Key words: ethnic identity, acculturation, adolescents
7. Cultural Representation and Ethnic Identity: A Critical Study
of the She People
Chunxiang Wen
Xiamen University, China
It has been held by traditional ethnologists that the She people formed
in the Tang-Song period. However, this article reviews the representational
history of the She people according to modern ethnicity theory and argues
that the She people actually emerged as a different ethnic group as a
result of the dominant Han ideology, applied from the Song to the Ming
period. Based on the conventional "Hua Yi ideology", the She
people were estranged by the Han people as a race of different origin
and customs. As a result, and up to the Qing dynasty, the She people slowly
acquired a separate ethnic consciousness. They began to identify themselves
as different by calling the Han people "Helao"or "Baixing",
and then they represented themselves as a people believing in Panhu and
derived from four clans—Pan, Lei, Lan, and Zhong. Through oral tradition
and genealogy compilation, their ethnic consciousness stabilized in the
late Qing period. Not only had Zhong Liangbi case formed a collective
memory but it also was recorded in story songs and passed on to subsequent
generations. Moreover, the definition of Panhu belief and the use of the
term "She"in genealogies greatly expanded their ethnic consciousness.

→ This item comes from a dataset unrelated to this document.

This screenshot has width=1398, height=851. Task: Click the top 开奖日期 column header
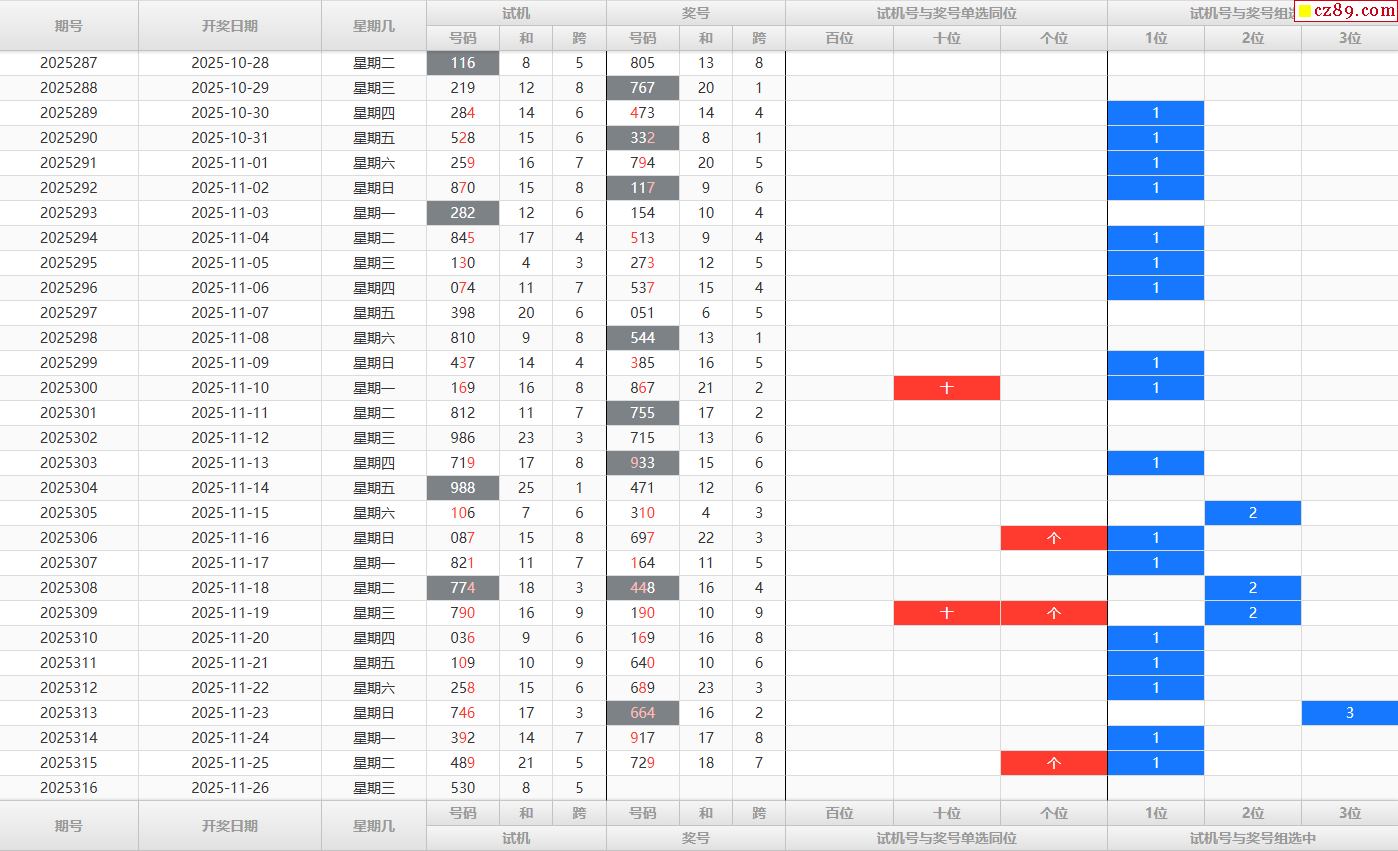click(230, 26)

Finally, the impact of modern nationalism accelerated the division between
She and Han by turning the She people from the "primitive" category
during the federal dynasties to that of a minority in republican times.

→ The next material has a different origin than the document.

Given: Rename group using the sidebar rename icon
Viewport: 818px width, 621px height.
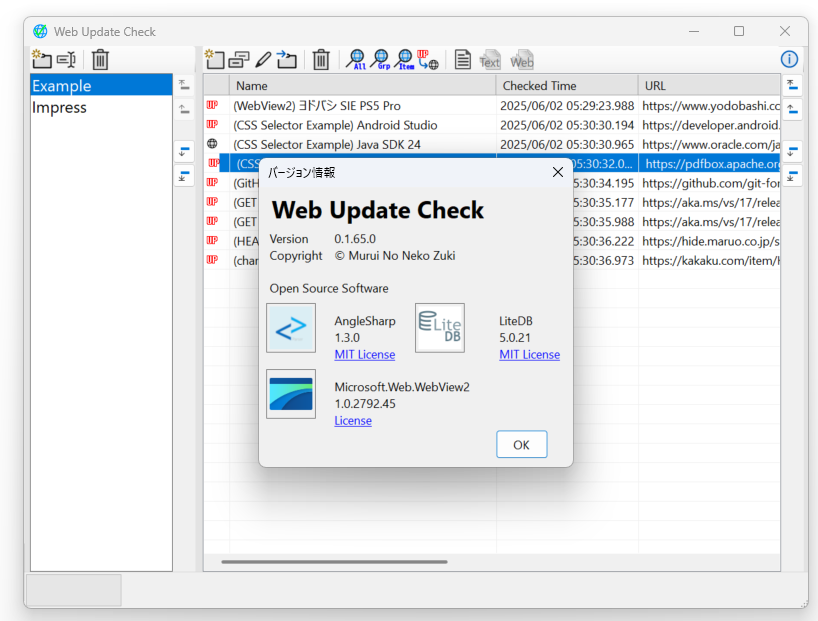Looking at the screenshot, I should [66, 60].
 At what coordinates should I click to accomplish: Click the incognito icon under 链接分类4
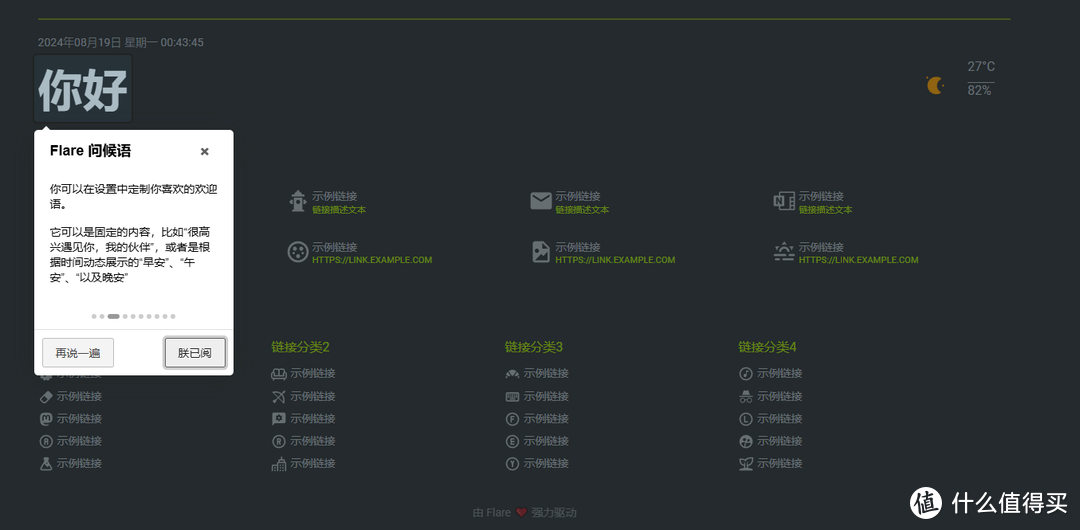[x=746, y=397]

Key Words: Representational history, state ideology, ethnic consciousness
8. Ethnicity in the Museum
E. L. Cerroni-Long
Eastern Michigan University, USA
The establishment of museums is a phenomenon closely related to particular
historical developments affecting Western societies engaged in colonial
expansion. In a post-colonial, globalizing world it becomes particularly
important to critically analyze the “traffic of culture” (Marcus
& Myers 1995) in terms of production, circulation, and institutional
representation in museum settings. Museum representations rely on the
concept of cultural heritage, which, however, is far from being fully
elucidated theoretically. Indeed, cultural heritage is difficult to define
even in reference to long-established, ethnically homogeneous nation-states;
when it is applied to ethnic groups this concept raises a number of unresolved
issues. Through a comparative analysis of museum representations of ethnicity
in four settings: the United States, Canada, Argentina, and Peru, I have
attempted to clarify, and cross-culturally assess, the definitions of
ethnic heritage being applied to their design. The results of my research
indicate that definitions of cultural heritage interweave with definitions
of ethnicity in ways that appear to be profoundly affected by the intellectual
tradition in which they emerge. Thus, there is a profound distinction
between North-American and South-American views of the way indigenous
heritage is--or is not--perceived as distinct from that of the hegemonic
culture, whether the latter is expressed at the folk, popular, or elite
levels. Thus, while in South America one finds representational matrices
which emphasize the incorporation of the indigenous heritage into historical
processes of national development, in North America the ethnic heritage
of any group is represented instead in ways that highlight its contrast
with hegemonic cultural patterns. As a result, there exists a striking
North-South divide in the way ethnicity gets defined and ethnic heritage
gets expressed in the museum. Furthermore, the very concept of the museum
as representational site differs dramatically across such a divide, and
this difference points to the need to review universalistic concepts of
cultural heritage in view of the culture-specific ideological components
they may in fact incorporate.
Key Words: Cultural heritage, national development, representation
Abstracts
Panel B. Ethnic Interactions (Chair: E. L. Cerroni-Long)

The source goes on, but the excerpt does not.